Porti

Concessioni portuali, Mattioli: “In Italia c’è una sorta di bulimia normativa che frena la competitività”

Genova – “È chiaro che per la nave, principale utente del porto, le concessioni dei servizi in ambito portuale rivestono una particolare importanza. Purtroppo, ancora una volta emerge il fatto che non viviamo in un paese normale, ma in un paese ove a fronte di una sorta di ‘bulimia’ normativa vi è una ‘anoressia’ in tutto ciò che implica il controllo di quello che è stato creato”.

E’ quanto ha dichiarato oggi Mario Mattioli, presidente di Confitarma, nel suo intervento da remoto nel corso del seminario di presentazione del “Rapporto 2019. Le concessioni di infrastrutture nel settore dei trasporti – Le concessioni in ambito portuale” realizzato e promosso da S.I.Po.Tra. (Società italiana di Politica dei Trasporti) in collaborazione con l’AdSp del Mar Ligure Occidentale

“Il nostro settore è caratterizzato da una forte regolamentazione che spesso crea problemi tra normative nazionali ed europee, europee e internazionali, mentre non ci rendiamo conto che competitività vuol dire anche e soprattutto saper valutare il costo del tempo, nella realizzazione di un’infrastruttura come nella gestione delle navi in porto”, ha osservato Mattioli, aggiungendo che “il settore portuale è purtroppo un esempio di questa anomalia”.

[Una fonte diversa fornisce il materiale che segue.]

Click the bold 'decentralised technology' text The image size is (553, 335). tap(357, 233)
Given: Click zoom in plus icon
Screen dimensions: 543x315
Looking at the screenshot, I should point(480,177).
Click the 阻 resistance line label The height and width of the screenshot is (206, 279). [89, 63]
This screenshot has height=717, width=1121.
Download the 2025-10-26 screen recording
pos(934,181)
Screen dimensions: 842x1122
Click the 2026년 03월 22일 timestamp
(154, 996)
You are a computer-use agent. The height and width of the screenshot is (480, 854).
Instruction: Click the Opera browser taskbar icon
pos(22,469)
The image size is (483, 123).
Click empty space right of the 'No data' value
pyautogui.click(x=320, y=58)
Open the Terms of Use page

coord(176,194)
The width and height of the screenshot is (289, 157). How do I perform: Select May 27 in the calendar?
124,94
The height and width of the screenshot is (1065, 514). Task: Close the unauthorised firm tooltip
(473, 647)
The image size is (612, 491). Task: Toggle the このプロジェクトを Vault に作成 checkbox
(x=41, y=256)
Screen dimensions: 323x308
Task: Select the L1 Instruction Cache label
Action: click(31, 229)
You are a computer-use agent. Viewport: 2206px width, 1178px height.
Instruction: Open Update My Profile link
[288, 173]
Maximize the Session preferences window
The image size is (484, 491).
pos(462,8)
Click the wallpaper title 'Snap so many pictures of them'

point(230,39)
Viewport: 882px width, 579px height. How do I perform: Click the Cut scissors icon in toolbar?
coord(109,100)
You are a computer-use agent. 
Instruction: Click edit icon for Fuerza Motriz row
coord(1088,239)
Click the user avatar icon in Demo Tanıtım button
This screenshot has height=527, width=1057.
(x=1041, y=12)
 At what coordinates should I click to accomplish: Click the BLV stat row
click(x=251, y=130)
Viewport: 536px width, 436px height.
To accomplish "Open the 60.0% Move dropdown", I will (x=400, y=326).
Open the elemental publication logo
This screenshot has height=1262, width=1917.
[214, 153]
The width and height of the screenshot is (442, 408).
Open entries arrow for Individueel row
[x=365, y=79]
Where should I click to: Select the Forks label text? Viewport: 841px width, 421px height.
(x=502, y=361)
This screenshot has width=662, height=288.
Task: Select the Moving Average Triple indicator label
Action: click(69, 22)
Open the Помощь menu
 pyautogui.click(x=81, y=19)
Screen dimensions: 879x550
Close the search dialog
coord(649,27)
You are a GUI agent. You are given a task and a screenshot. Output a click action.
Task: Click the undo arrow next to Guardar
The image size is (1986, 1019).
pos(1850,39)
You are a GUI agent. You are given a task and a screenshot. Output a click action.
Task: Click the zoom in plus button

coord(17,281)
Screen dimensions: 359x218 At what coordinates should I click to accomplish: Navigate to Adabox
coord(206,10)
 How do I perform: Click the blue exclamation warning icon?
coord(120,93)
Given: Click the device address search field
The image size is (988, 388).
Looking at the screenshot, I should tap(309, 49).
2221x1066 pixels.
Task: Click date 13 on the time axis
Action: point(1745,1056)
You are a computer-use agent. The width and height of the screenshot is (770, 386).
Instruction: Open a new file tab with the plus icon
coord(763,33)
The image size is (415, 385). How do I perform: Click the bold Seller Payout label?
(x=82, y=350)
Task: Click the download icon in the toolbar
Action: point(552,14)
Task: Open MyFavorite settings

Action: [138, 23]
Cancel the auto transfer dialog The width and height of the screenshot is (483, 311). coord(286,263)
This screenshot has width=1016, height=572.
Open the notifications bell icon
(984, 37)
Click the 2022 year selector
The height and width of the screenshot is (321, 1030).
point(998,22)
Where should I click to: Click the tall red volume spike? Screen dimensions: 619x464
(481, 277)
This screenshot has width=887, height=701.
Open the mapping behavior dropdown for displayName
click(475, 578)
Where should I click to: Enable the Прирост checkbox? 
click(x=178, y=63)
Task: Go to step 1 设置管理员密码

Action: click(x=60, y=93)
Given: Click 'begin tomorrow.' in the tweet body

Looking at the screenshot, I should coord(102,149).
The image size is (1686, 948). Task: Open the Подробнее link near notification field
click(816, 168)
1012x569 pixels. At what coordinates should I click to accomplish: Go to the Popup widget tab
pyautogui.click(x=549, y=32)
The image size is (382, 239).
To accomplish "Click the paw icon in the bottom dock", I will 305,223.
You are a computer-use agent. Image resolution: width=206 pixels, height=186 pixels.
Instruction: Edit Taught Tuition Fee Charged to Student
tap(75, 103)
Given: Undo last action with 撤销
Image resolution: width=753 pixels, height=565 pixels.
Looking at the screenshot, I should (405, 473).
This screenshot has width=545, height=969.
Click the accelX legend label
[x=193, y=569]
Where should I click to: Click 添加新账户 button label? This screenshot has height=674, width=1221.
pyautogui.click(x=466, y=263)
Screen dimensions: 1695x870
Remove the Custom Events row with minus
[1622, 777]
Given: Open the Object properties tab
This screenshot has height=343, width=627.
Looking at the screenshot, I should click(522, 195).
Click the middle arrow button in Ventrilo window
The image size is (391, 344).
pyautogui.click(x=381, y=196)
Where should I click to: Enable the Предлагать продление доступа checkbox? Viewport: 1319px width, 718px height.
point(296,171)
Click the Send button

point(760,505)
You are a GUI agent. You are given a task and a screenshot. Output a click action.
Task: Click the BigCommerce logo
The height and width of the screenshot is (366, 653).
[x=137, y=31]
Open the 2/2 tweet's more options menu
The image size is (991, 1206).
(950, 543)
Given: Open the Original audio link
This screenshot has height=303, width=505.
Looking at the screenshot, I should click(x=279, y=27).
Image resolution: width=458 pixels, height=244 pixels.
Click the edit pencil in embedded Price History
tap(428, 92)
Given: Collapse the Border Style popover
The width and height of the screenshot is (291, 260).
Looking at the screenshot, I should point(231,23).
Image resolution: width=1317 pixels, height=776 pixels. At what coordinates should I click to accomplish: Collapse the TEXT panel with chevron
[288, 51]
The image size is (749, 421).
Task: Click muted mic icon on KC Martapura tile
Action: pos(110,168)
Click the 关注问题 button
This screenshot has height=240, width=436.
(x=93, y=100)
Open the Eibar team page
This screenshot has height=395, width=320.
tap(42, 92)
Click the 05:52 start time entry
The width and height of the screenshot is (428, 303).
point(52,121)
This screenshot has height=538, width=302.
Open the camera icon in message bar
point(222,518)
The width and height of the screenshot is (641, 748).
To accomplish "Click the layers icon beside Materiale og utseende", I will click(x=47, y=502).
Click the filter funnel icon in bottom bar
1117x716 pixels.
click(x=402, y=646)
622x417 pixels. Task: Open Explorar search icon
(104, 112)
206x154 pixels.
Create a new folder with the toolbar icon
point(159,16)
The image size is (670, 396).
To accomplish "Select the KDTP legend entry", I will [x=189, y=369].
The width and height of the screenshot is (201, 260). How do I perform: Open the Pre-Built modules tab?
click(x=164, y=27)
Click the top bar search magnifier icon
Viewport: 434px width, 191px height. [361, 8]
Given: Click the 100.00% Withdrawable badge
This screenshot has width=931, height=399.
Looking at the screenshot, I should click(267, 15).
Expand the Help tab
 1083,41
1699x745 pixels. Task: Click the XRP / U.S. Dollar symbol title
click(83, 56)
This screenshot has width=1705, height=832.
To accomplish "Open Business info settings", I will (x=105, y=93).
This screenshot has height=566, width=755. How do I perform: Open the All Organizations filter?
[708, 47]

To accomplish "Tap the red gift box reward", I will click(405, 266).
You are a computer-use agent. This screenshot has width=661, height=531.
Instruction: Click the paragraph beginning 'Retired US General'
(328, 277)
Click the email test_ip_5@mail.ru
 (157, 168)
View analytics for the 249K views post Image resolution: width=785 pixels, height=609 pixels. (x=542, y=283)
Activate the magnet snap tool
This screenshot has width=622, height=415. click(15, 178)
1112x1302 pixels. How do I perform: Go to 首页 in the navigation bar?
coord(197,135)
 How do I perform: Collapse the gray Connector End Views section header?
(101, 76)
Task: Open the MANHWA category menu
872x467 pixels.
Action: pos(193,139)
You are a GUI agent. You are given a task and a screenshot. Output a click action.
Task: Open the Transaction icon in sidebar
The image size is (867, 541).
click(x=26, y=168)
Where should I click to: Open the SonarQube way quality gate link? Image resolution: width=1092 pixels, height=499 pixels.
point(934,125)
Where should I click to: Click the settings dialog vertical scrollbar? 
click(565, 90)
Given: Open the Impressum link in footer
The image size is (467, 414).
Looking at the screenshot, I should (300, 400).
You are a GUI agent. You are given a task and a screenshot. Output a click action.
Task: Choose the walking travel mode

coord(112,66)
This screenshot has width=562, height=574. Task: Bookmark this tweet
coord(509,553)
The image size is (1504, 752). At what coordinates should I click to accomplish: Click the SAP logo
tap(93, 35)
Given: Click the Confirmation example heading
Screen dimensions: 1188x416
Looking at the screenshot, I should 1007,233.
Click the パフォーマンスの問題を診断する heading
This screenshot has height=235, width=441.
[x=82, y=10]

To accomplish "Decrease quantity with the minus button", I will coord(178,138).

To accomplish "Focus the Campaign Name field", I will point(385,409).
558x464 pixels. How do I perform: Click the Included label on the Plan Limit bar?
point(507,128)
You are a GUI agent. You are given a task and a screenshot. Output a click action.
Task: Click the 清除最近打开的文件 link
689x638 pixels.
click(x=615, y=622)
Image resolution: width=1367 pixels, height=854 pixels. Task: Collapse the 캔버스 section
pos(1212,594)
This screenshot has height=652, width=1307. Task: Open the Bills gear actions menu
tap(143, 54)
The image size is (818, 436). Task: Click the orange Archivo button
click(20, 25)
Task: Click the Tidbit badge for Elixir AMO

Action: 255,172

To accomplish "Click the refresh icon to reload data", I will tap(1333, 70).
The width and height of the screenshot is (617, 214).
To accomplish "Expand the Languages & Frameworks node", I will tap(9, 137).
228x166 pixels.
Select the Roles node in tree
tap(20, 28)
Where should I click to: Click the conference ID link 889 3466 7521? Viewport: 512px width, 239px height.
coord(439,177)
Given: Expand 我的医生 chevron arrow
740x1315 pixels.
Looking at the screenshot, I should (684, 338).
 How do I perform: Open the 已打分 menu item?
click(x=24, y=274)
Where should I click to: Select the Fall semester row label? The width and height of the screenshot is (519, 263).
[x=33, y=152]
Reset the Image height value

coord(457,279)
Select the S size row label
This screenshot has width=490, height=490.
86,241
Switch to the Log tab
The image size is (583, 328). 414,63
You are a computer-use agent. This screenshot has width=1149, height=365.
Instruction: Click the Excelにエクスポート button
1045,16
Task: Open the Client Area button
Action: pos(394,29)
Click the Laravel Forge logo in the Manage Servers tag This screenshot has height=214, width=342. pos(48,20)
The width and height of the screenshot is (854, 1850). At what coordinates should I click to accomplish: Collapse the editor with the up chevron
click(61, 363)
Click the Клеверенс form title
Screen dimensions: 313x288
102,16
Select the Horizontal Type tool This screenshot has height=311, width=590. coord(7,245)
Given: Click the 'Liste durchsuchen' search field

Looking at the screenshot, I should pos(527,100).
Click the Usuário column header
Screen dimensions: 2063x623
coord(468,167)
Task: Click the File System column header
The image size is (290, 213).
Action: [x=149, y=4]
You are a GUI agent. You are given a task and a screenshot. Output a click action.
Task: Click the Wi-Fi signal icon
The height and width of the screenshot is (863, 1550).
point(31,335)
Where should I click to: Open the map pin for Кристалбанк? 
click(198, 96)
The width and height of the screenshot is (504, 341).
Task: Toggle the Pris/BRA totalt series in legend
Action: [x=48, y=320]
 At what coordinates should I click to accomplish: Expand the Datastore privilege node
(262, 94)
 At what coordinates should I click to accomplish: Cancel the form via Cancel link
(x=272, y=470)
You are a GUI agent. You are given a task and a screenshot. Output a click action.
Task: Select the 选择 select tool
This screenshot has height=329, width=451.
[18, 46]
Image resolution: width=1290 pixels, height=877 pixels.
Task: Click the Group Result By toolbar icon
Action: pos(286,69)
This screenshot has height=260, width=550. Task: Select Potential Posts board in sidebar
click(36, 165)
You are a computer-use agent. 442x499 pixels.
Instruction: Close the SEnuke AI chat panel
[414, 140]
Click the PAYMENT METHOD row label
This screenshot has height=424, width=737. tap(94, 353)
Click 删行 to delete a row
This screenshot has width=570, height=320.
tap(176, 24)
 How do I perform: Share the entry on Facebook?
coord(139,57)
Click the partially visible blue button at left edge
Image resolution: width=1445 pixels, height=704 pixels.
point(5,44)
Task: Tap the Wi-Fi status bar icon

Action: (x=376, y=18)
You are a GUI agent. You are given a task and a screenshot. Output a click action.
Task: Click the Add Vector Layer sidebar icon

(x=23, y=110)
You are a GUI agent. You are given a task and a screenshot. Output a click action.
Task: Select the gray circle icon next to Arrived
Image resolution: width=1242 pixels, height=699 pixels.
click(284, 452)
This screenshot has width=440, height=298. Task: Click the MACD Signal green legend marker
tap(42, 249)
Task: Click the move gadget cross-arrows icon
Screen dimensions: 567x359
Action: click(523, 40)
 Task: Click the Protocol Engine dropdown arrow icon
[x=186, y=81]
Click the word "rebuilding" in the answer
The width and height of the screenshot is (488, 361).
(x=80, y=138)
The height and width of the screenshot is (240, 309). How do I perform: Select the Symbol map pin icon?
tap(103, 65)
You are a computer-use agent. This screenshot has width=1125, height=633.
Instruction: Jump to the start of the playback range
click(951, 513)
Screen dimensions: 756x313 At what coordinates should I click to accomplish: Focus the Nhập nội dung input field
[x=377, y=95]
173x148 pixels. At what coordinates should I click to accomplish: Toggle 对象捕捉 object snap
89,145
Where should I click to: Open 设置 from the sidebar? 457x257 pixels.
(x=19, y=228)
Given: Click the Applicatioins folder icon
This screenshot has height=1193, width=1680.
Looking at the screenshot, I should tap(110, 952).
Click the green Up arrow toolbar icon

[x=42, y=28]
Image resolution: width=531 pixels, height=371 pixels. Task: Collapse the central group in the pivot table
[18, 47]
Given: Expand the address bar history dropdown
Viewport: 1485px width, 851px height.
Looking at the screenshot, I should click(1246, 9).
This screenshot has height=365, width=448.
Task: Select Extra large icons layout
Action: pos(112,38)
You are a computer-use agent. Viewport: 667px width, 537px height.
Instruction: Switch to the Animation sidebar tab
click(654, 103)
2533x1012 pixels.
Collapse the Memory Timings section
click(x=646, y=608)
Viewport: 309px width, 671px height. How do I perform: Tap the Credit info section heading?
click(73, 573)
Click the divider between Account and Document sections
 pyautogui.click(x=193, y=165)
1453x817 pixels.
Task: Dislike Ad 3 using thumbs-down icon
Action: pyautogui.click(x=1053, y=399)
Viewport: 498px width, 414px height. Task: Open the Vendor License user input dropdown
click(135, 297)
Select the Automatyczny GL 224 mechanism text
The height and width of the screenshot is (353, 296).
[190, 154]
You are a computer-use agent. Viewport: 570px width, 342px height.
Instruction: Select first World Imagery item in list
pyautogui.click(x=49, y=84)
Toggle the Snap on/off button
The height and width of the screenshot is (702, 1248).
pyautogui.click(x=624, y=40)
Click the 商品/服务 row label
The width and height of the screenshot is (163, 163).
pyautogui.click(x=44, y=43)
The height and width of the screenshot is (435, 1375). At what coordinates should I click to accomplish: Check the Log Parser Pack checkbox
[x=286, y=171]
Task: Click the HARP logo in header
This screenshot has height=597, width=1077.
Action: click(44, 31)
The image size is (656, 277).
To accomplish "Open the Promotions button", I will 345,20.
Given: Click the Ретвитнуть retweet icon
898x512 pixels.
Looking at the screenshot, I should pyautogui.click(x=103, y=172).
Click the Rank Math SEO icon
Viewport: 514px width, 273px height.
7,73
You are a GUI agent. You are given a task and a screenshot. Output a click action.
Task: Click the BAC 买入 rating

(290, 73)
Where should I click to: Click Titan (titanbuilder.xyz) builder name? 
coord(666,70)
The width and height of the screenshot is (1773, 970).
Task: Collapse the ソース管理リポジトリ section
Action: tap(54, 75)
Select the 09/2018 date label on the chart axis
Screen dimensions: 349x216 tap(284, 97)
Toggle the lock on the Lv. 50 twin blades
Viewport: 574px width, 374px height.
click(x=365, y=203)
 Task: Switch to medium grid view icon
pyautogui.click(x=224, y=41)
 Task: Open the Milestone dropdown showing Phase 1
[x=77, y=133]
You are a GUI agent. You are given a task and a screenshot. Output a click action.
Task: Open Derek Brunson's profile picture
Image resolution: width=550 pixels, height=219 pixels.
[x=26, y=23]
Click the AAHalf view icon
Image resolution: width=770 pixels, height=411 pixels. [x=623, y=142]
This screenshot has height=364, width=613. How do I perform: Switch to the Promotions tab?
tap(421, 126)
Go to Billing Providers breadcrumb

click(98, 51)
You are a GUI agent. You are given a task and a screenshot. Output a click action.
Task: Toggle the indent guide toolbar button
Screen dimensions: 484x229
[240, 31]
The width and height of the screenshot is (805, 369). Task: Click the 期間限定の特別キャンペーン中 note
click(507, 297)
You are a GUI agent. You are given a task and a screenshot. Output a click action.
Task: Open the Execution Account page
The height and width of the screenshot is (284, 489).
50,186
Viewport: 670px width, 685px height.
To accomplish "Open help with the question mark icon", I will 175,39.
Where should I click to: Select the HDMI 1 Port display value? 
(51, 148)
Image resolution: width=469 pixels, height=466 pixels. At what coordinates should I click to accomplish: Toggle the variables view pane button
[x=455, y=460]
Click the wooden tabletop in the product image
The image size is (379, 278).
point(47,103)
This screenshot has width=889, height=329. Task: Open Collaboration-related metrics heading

Per questo motivo, spiega il presidente di Confitarma, “continuiamo a ribadire l’urgente necessità di de-burocratizzazione e di avere un’unica amministrazione che sia in grado di svolgere una regia per questo settore e che si apra il più possibile al dibattito con gli stakeholders”. “Noi siamo bloccati e, nonostante il settore marittimo portuale italiano sia fortemente proiettato verso l’estero, come dimostrano le importazioni e le esportazioni che arrivano via mare, non siamo in grado di attrarre investitori stranieri. Ma, d’altra parte, se siamo noi stessi a essere perplessi del funzionamento del nostro sistema, come possiamo pensare di convincere gli stranieri ad investire in Italia….”, ha concluso Mattioli.